As we seem to have a general brainstorming session at the moment, I'll fire 
this one in. Actually, it does not differ too much from my prior posts, it's 
just more complete (I hope).

Before we can really go on and think about combat or magic, we should agree 
on the rules that lie beneath everything else.

Like what character's are there, what attributes do they have and what do 
those attributes mean. I'll give a braindump of the things I remember from 
old discussions and stuff implicitly contained in the library. There will 
also be a few of my own ideas in there.


There are four available races: Dwarves, Humans, Half-Elves and Elves.
For the final game, we have a set of 8 characters to chose from. One 
male/female of each of the above races. As they have a given background, they 
most likely will have fixed set of attributes to begin with, reflecting their 
current skills. From then on it is up to the player how they will develop.

The question is, how much should the choice of a certain character influence 
the further game?

I already said, that magic would be open to Half-Elves and Elves only. But 
should there be greater differences?


I think the general opinion is that there shouldn't be too many. I can think 
of Hit Points (HP) of course, Experience Points (EXP) and Training Points 
(TP) as critical to the player. I.e. they should appear in a prominent place.

Then there would be a couple needed for internals. They might be made 
available to the player or not.

Strength        -    affects usage of weapons/damage dealt/etc

Agility         -    affects defense, but also the 'regeneration' JT suggested

Intelligence    -    much like strength, but for use with magic. Also affects
                     available options in dialogues

Would those three be enough for everything? Our old combat calculations had 
also Luck (to determine Critical Hits/Misses) and we might want to have 
something like an Alignment.


Attributes apply to a variety of situations, whereas skills are quite 
specialized abilities. In fact, a lot of things would fall into this category.

A certain spell could be considered a skill, as could be a 'special move' 
with a conventional weapons. Picking locks, brewing a certain poiton and much 

In general, these Skills might be not known at all (and therefore cannot be 
used) or could be completely mastered. (meaning they always(?) succeed and 
have the greatest effect). A percentage might be suited best to describe this.

Learning Skills

To gain new Skills, you had to find someone to teach them. Certain 
"abilities", like a recipe for a certain potion could also be given as the 
reward for a quest or bought in a shoppe.

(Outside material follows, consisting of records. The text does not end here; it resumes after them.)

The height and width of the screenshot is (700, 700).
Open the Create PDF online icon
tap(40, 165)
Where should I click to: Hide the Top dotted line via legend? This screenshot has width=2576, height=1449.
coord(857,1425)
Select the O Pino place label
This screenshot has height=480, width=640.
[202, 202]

Skills that have to be learned would require some TP, depending on the value 
or difficulty of the Skill. The quality of the teacher and/or the attributes 
of the character would influence the initial 'grasp' of that skill. Usually 
it wouldn't be more than a few percent, but in exceptional situations it 
might be much higher (-> easter eggs).

Improving Skills

I can think of two ways to make improvements to the character:

* Learning by doing
  As the player makes use of his skills, these gradually improve. However,
  that should be a pretty slow process, depending on the Skill. Skills that
  can be used under rare circumstances might improve faster that way than
  skills that are commonly used.

* Training
  With the TP gained each time players level up, they could go to a teacher
  and take a lesson in a certain ability. Depending on the teacher, that would
  increase the skill by a few percent. There could be differences between
  teachers, so that some might be less effective than others. Also, every
  teacher could have a limit, so that you would have to find a master to gain
  mastery of a skill.

  Each training session could cost 1 TP (and whatever material goods or
  service the teacher wants).

Types of Skills

* 'Artistic Skills'
  That would include everything that involves assembling something according
  to a recipe. Potions, poisons (to 'improve' weapons with) and other things.
  (Quite a bit of McGyver feeling here ;) - "Aaargh, he has a ballpen and a
  Those Skills usually require no TP's and cannot be improved by learning.
  There could be a menu listing all the 'recipes', and if you have the proper
  reagents, selecting an item would 'create' whatever item the recipe
  describes; with a chance of failure depending on the mastery of that skill.

* Weapon Skill
  Something that very, very slowly increases by doing it. I'm a bit unsure if
  this should be D&D like, where you have a Skill for every weapon type, or
  if we should rather have 'special moves' that apply to all weapons. In
  latter case, not all 'moves' might be equally efficient with any weapon
  and/or against any enemy.
  To improve or learn weapon skills, you'll have to find a teacher.

* Magic
  Initially, a spell needs to be learned. Either from a teacher or a scroll.
  It could also be 'copied' from a monster in certain situations.
  Learning from a teacher would always succed, but cost TP's. Learning from
  a scroll might fail, depending on the character's intelligence, but is
  practically for free.
  Using the spell regularly should show a notable improvement.

* Other Skills
  Stuff like lock picking. (Don't know if we actually want to have that).

Okay, that's enough for this mail, I think.